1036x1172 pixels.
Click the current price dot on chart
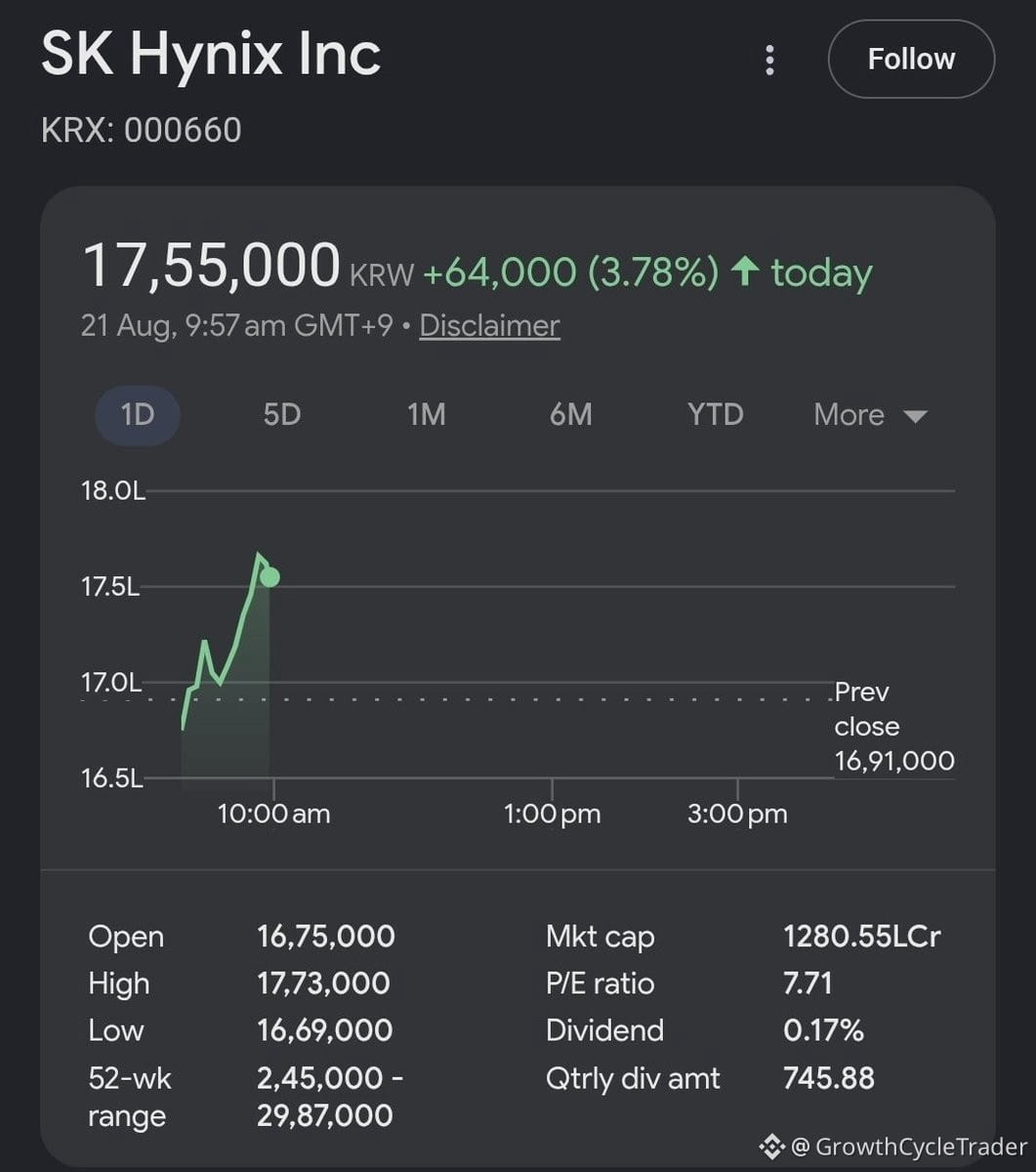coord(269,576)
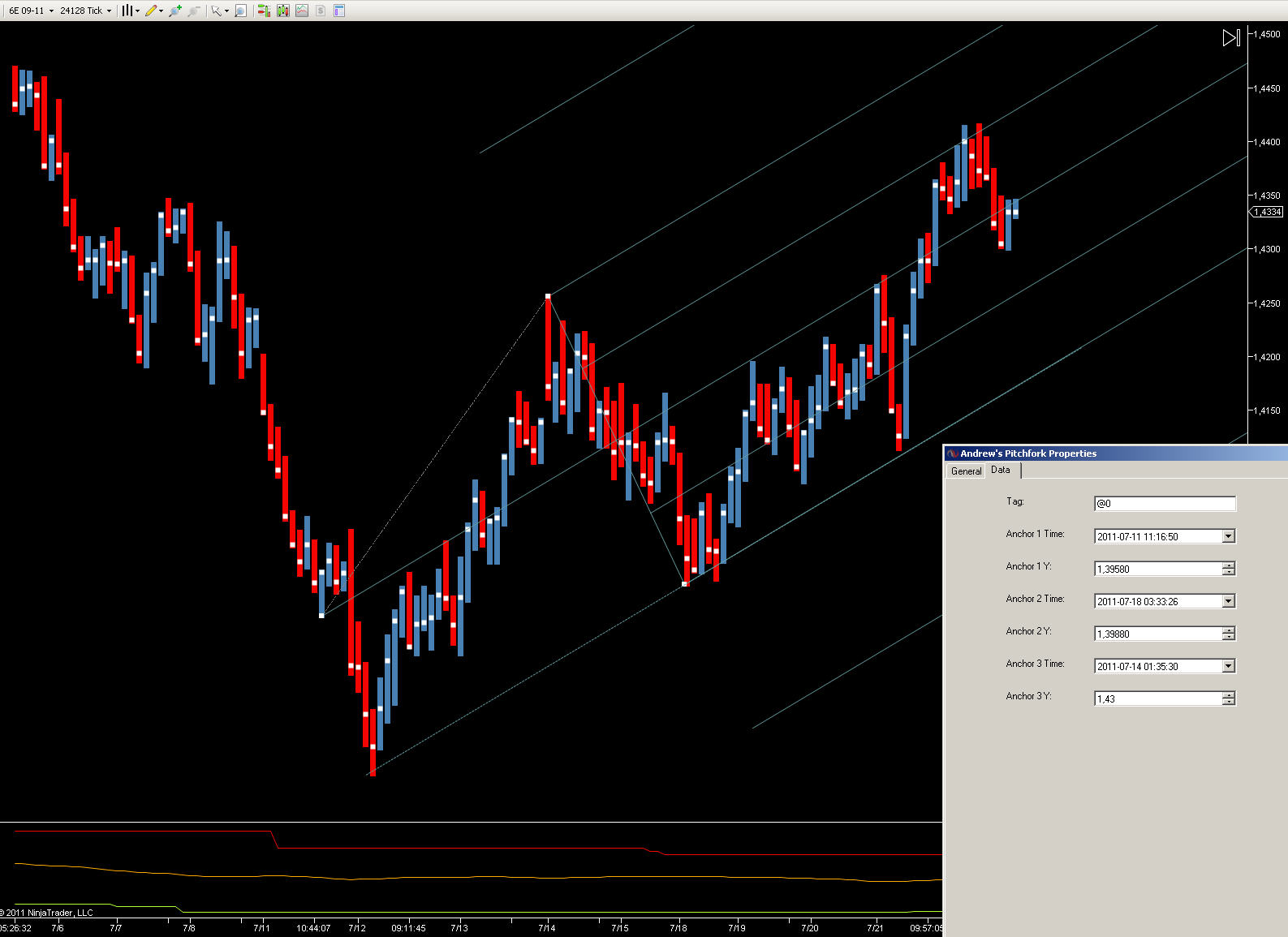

_ _ _ _

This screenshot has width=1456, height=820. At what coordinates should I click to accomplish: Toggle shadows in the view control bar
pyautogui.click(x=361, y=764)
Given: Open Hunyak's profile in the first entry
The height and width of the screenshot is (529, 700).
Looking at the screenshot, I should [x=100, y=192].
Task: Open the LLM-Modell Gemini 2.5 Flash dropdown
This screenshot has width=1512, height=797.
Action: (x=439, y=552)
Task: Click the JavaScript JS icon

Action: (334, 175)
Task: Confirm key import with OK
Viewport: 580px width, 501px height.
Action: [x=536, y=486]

_ _ _ _

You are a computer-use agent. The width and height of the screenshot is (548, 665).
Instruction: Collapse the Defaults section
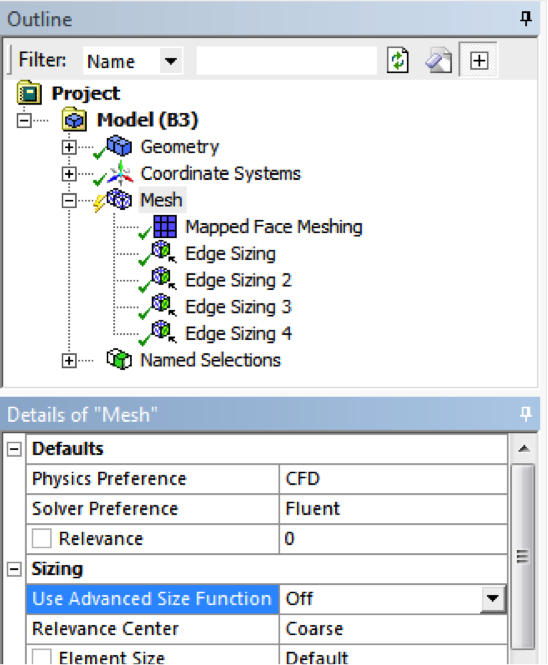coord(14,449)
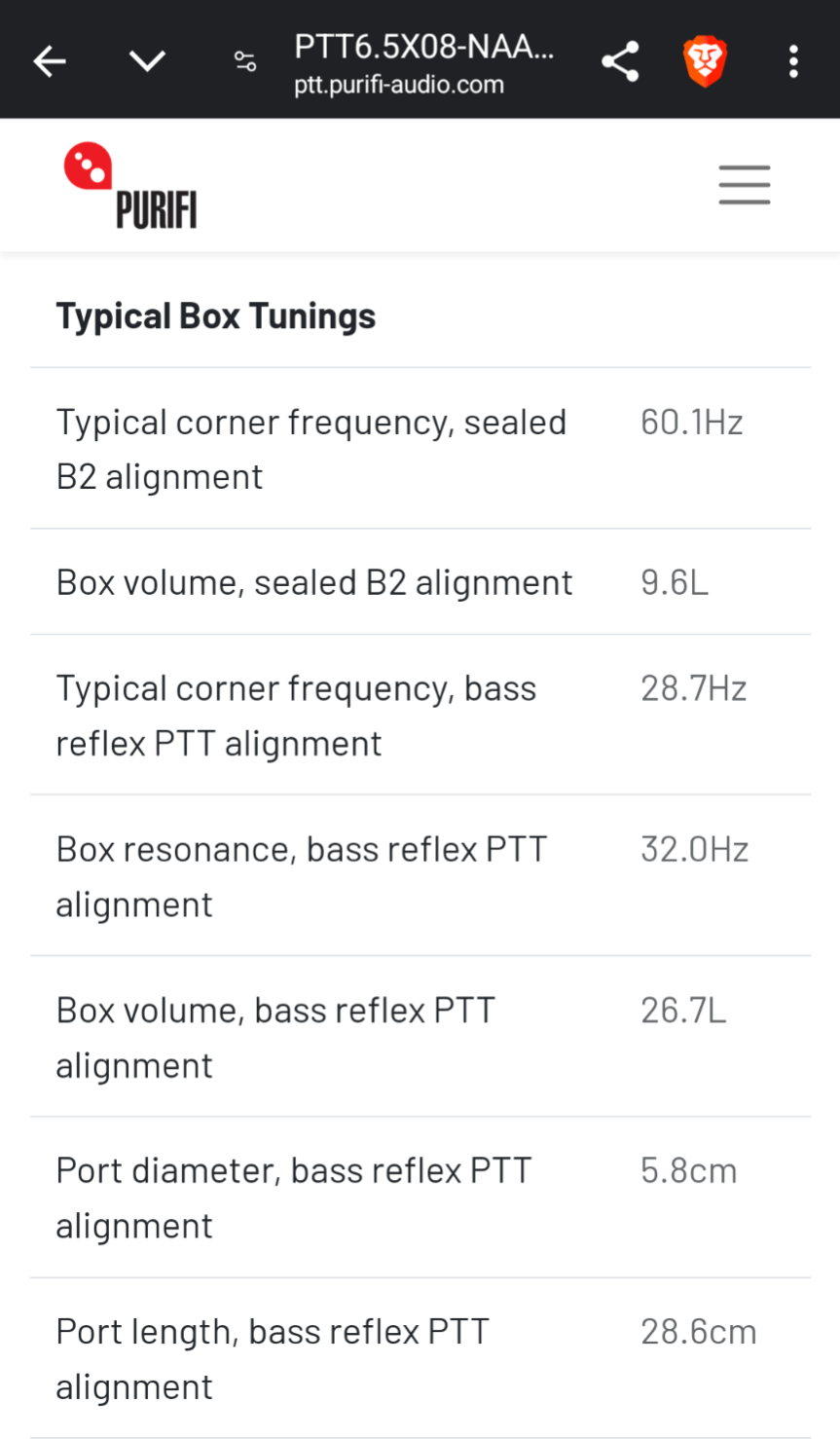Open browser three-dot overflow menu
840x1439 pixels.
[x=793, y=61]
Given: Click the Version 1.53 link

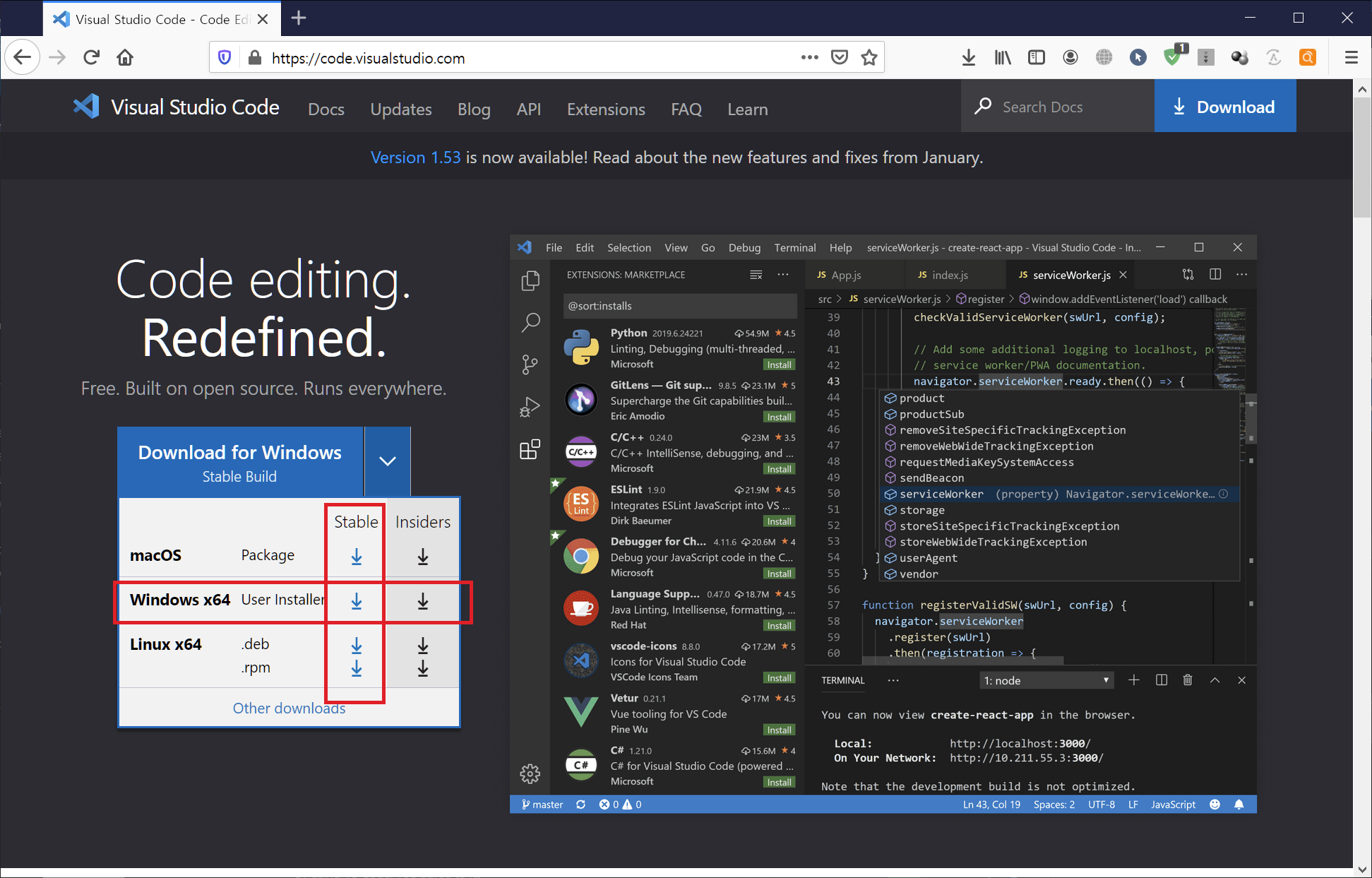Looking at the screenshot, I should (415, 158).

_ _ _ _

Problem description: Output the entries from the line that contains "Task: Confirm key import with OK" up to and including the line that contains "Action: [x=536, y=486]", copying them exactly.

Final result:
Task: Confirm key import with OK
Viewport: 580px width, 501px height.
Action: [x=536, y=486]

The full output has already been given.